The advantage is that this solution is flexible, follows the DRY principle, you can store information along with each element, you can create new enumerations during runtime and you can add new elements during runtime.
The disadvantage is that this is complex, needs dynamic memory allocation, can't be used in switch-case, needs more memory and is slower. The question is if you should not use a higher level language in cases where you need this.
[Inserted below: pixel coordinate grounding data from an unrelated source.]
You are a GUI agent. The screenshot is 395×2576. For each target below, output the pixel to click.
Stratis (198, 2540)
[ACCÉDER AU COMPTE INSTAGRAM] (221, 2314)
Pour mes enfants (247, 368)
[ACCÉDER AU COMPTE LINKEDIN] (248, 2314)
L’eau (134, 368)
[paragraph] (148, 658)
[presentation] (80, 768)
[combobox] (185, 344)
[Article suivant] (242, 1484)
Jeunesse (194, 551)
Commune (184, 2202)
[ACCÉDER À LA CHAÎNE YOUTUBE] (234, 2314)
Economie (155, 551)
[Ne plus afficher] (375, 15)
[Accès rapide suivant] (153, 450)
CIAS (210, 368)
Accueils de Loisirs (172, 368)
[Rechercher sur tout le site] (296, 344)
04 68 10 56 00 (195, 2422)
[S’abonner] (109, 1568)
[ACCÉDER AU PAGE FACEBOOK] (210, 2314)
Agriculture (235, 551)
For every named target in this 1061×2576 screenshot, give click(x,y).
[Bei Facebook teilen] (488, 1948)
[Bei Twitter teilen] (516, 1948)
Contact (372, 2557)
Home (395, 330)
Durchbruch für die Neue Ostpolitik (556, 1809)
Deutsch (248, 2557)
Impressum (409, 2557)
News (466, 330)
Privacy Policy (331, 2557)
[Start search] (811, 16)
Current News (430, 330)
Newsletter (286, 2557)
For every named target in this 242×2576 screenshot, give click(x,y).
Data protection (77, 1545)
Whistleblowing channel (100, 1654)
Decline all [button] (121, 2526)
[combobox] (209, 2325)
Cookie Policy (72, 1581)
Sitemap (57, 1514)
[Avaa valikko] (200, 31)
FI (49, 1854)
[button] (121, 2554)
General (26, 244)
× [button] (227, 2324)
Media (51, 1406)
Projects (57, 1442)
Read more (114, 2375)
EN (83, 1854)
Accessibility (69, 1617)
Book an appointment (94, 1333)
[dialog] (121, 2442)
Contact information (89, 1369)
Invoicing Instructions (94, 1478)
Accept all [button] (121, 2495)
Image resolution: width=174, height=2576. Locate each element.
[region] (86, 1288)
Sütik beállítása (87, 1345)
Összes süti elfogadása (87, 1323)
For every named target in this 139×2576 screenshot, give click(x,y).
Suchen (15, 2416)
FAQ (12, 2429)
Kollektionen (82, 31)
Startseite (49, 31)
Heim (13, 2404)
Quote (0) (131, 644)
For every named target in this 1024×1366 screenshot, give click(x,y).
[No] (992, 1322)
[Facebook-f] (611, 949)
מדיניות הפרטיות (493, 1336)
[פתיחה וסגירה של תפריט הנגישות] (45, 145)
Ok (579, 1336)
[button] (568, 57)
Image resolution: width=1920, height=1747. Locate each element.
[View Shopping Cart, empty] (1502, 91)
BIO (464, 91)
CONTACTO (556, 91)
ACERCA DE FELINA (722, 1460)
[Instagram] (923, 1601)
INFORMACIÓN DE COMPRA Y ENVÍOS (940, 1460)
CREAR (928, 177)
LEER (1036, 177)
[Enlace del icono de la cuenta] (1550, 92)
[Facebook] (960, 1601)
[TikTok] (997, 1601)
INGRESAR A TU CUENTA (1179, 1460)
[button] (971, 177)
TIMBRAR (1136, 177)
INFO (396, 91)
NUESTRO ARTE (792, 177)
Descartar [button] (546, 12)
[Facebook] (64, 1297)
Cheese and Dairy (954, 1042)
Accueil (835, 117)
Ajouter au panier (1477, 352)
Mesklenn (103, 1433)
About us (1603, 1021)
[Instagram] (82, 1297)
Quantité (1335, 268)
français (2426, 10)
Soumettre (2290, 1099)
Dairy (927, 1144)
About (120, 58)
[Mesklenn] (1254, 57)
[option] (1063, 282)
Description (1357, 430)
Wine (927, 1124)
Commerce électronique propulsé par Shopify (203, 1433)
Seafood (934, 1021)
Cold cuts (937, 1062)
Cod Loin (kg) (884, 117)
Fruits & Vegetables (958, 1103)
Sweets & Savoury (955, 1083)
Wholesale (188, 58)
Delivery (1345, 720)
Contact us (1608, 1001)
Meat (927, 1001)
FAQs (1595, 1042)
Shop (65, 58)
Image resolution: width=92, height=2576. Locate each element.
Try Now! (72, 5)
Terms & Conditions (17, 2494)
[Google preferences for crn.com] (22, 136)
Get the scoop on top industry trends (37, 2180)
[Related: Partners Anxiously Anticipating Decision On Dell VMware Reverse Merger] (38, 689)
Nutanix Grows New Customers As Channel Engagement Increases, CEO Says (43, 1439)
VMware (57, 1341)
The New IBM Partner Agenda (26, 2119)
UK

Using a Macro and stringize operator(#) we can achieve this....
#include <stdio.h>
typedef enum
{
MON=0,
TUE
}week;
int main()
{
#define printt(data) printf("%s",#data);
printt(MON);
return 0;
}
i'm new to this but a switch statement will defenitely work
#include <stdio.h>
enum mycolor;
int main(int argc, const char * argv[])
{
enum Days{Sunday=1,Monday=2,Tuesday=3,Wednesday=4,Thursday=5,Friday=6,Saturday=7};
enum Days TheDay;
printf("Please enter the day of the week (0 to 6)\n");
scanf("%d",&TheDay);
switch (TheDay)
{
case Sunday:
printf("the selected day is sunday");
break;
case Monday:
printf("the selected day is monday");
break;
case Tuesday:
printf("the selected day is Tuesday");
break;
case Wednesday:
printf("the selected day is Wednesday");
break;
case Thursday:
printf("the selected day is thursday");
break;
case Friday:
printf("the selected day is friday");
break;
case Saturday:
printf("the selected day is Saturaday");
break;
default:
break;
}
return 0;
}
TheDay maps back to some integer type. So:
printf("%s", TheDay);
Attempts to parse TheDay as a string, and will either print out garbage or crash.
printf is not typesafe and trusts you to pass the right value to it. To print out the name of the value, you'd need to create some method for mapping the enum value to a string - either a lookup table, giant switch statement, etc.